• **Dataset records**

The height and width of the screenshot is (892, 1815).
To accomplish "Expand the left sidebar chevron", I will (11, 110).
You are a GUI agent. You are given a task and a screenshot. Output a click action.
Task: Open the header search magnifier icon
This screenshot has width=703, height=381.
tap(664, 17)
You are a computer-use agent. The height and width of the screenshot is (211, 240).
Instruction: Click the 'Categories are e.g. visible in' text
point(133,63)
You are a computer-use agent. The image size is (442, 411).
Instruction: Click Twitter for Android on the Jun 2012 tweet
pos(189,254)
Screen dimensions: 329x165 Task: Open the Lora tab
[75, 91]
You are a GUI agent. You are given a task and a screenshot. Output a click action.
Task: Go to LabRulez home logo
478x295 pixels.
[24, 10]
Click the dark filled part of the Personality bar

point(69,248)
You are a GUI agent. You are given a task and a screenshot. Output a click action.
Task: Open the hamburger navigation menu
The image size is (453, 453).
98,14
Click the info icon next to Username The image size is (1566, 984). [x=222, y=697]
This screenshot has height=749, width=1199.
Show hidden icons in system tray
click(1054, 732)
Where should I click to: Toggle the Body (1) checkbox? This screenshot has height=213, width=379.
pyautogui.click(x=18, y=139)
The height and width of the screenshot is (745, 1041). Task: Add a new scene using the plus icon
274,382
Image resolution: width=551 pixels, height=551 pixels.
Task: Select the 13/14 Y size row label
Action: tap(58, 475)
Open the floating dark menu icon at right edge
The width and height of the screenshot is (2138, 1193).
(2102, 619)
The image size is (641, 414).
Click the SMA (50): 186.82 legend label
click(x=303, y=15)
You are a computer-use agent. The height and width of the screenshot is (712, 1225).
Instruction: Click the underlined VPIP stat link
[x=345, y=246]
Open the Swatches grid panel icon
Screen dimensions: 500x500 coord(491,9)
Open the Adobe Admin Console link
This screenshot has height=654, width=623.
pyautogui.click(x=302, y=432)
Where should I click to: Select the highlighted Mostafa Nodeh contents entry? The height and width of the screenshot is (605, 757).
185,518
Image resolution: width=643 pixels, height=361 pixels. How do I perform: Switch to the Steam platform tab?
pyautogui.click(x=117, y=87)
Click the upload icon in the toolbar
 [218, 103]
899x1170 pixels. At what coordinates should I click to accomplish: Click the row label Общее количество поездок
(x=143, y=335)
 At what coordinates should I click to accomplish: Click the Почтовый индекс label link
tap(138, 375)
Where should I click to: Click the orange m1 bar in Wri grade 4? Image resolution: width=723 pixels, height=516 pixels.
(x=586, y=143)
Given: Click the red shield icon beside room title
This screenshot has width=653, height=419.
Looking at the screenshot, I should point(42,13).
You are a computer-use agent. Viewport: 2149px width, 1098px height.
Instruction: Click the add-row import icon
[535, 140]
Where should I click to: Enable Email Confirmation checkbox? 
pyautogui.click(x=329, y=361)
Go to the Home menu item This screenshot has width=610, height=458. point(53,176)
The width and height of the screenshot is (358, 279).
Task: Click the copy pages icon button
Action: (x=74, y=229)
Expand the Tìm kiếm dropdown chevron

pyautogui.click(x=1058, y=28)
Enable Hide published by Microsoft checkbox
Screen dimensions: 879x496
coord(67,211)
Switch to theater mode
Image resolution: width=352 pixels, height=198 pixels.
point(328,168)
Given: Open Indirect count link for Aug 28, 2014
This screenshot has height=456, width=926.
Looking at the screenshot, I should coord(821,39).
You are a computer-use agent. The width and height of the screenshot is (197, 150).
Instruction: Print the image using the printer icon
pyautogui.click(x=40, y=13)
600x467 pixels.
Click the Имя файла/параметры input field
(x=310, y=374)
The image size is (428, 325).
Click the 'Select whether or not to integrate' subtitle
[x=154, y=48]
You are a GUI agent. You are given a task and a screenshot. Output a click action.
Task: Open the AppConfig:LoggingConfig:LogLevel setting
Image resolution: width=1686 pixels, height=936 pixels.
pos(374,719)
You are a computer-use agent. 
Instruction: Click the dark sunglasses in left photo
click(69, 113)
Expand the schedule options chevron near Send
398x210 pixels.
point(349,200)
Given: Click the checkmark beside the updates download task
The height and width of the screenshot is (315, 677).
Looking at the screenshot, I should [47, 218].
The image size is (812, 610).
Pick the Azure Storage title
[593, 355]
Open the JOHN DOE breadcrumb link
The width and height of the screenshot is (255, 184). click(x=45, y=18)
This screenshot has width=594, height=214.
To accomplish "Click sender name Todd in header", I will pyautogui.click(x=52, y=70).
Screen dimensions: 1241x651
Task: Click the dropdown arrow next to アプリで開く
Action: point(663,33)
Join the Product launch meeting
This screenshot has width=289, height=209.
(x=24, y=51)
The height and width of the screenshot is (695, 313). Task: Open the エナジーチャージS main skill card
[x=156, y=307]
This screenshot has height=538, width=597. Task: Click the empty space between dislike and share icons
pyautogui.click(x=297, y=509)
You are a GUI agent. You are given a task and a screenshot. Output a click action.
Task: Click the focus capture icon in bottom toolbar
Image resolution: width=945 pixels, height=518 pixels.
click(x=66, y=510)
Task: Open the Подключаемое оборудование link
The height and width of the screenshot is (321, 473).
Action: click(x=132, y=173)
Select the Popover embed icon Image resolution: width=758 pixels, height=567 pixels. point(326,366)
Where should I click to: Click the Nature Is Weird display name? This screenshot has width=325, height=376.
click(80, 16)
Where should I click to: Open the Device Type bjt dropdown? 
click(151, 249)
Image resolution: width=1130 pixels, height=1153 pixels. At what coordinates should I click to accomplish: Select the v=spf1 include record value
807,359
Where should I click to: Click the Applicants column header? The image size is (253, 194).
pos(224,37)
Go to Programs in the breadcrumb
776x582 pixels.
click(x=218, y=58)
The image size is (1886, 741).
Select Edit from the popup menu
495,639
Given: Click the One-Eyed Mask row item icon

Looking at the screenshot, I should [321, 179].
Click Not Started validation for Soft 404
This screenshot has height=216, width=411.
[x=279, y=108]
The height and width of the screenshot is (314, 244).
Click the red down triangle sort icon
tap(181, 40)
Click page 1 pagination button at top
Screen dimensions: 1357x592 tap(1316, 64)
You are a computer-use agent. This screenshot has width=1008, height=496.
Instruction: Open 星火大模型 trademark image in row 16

• **To do**
Nothing should be left out: return all of the records exactly.

• **Solution to this exercise**
The height and width of the screenshot is (892, 1815).
To accomplish "Expand the left sidebar chevron", I will (11, 110).
You are a GUI agent. You are given a task and a screenshot. Output a click action.
Task: Open the header search magnifier icon
This screenshot has width=703, height=381.
tap(664, 17)
You are a computer-use agent. The height and width of the screenshot is (211, 240).
Instruction: Click the 'Categories are e.g. visible in' text
point(133,63)
You are a computer-use agent. The image size is (442, 411).
Instruction: Click Twitter for Android on the Jun 2012 tweet
pos(189,254)
Screen dimensions: 329x165 Task: Open the Lora tab
[75, 91]
You are a GUI agent. You are given a task and a screenshot. Output a click action.
Task: Go to LabRulez home logo
478x295 pixels.
[24, 10]
Click the dark filled part of the Personality bar

point(69,248)
You are a GUI agent. You are given a task and a screenshot. Output a click action.
Task: Open the hamburger navigation menu
The image size is (453, 453).
98,14
Click the info icon next to Username The image size is (1566, 984). [x=222, y=697]
This screenshot has height=749, width=1199.
Show hidden icons in system tray
click(1054, 732)
Where should I click to: Toggle the Body (1) checkbox? This screenshot has height=213, width=379.
pyautogui.click(x=18, y=139)
The height and width of the screenshot is (745, 1041). Task: Add a new scene using the plus icon
274,382
Image resolution: width=551 pixels, height=551 pixels.
Task: Select the 13/14 Y size row label
Action: tap(58, 475)
Open the floating dark menu icon at right edge
The width and height of the screenshot is (2138, 1193).
(2102, 619)
The image size is (641, 414).
Click the SMA (50): 186.82 legend label
click(x=303, y=15)
You are a computer-use agent. The height and width of the screenshot is (712, 1225).
Instruction: Click the underlined VPIP stat link
[x=345, y=246]
Open the Swatches grid panel icon
Screen dimensions: 500x500 coord(491,9)
Open the Adobe Admin Console link
This screenshot has height=654, width=623.
pyautogui.click(x=302, y=432)
Where should I click to: Select the highlighted Mostafa Nodeh contents entry? The height and width of the screenshot is (605, 757).
185,518
Image resolution: width=643 pixels, height=361 pixels. How do I perform: Switch to the Steam platform tab?
pyautogui.click(x=117, y=87)
Click the upload icon in the toolbar
 [218, 103]
899x1170 pixels. At what coordinates should I click to accomplish: Click the row label Общее количество поездок
(x=143, y=335)
 At what coordinates should I click to accomplish: Click the Почтовый индекс label link
tap(138, 375)
Where should I click to: Click the orange m1 bar in Wri grade 4? Image resolution: width=723 pixels, height=516 pixels.
(x=586, y=143)
Given: Click the red shield icon beside room title
This screenshot has width=653, height=419.
Looking at the screenshot, I should point(42,13).
You are a computer-use agent. Viewport: 2149px width, 1098px height.
Instruction: Click the add-row import icon
[535, 140]
Where should I click to: Enable Email Confirmation checkbox? 
pyautogui.click(x=329, y=361)
Go to the Home menu item This screenshot has width=610, height=458. point(53,176)
The width and height of the screenshot is (358, 279).
Task: Click the copy pages icon button
Action: (x=74, y=229)
Expand the Tìm kiếm dropdown chevron

pyautogui.click(x=1058, y=28)
Enable Hide published by Microsoft checkbox
Screen dimensions: 879x496
coord(67,211)
Switch to theater mode
Image resolution: width=352 pixels, height=198 pixels.
point(328,168)
Given: Open Indirect count link for Aug 28, 2014
This screenshot has height=456, width=926.
Looking at the screenshot, I should coord(821,39).
You are a computer-use agent. The width and height of the screenshot is (197, 150).
Instruction: Print the image using the printer icon
pyautogui.click(x=40, y=13)
600x467 pixels.
Click the Имя файла/параметры input field
(x=310, y=374)
The image size is (428, 325).
Click the 'Select whether or not to integrate' subtitle
[x=154, y=48]
You are a GUI agent. You are given a task and a screenshot. Output a click action.
Task: Open the AppConfig:LoggingConfig:LogLevel setting
Image resolution: width=1686 pixels, height=936 pixels.
pos(374,719)
You are a computer-use agent. 
Instruction: Click the dark sunglasses in left photo
click(69, 113)
Expand the schedule options chevron near Send
398x210 pixels.
point(349,200)
Given: Click the checkmark beside the updates download task
The height and width of the screenshot is (315, 677).
Looking at the screenshot, I should [47, 218].
The image size is (812, 610).
Pick the Azure Storage title
[593, 355]
Open the JOHN DOE breadcrumb link
The width and height of the screenshot is (255, 184). click(x=45, y=18)
This screenshot has width=594, height=214.
To accomplish "Click sender name Todd in header", I will pyautogui.click(x=52, y=70).
Screen dimensions: 1241x651
Task: Click the dropdown arrow next to アプリで開く
Action: point(663,33)
Join the Product launch meeting
This screenshot has width=289, height=209.
(x=24, y=51)
The height and width of the screenshot is (695, 313). Task: Open the エナジーチャージS main skill card
[x=156, y=307]
This screenshot has height=538, width=597. Task: Click the empty space between dislike and share icons
pyautogui.click(x=297, y=509)
You are a GUI agent. You are given a task and a screenshot. Output a click action.
Task: Click the focus capture icon in bottom toolbar
Image resolution: width=945 pixels, height=518 pixels.
click(x=66, y=510)
Task: Open the Подключаемое оборудование link
The height and width of the screenshot is (321, 473).
Action: click(x=132, y=173)
Select the Popover embed icon Image resolution: width=758 pixels, height=567 pixels. point(326,366)
Where should I click to: Click the Nature Is Weird display name? This screenshot has width=325, height=376.
click(80, 16)
Where should I click to: Open the Device Type bjt dropdown? 
click(151, 249)
Image resolution: width=1130 pixels, height=1153 pixels. At what coordinates should I click to accomplish: Select the v=spf1 include record value
807,359
Where should I click to: Click the Applicants column header? The image size is (253, 194).
pos(224,37)
Go to Programs in the breadcrumb
776x582 pixels.
click(x=218, y=58)
The image size is (1886, 741).
Select Edit from the popup menu
495,639
Given: Click the One-Eyed Mask row item icon

Looking at the screenshot, I should [321, 179].
Click Not Started validation for Soft 404
This screenshot has height=216, width=411.
[x=279, y=108]
The height and width of the screenshot is (314, 244).
Click the red down triangle sort icon
tap(181, 40)
Click page 1 pagination button at top
Screen dimensions: 1357x592 tap(1316, 64)
You are a computer-use agent. This screenshot has width=1008, height=496.
Instruction: Open 星火大模型 trademark image in row 16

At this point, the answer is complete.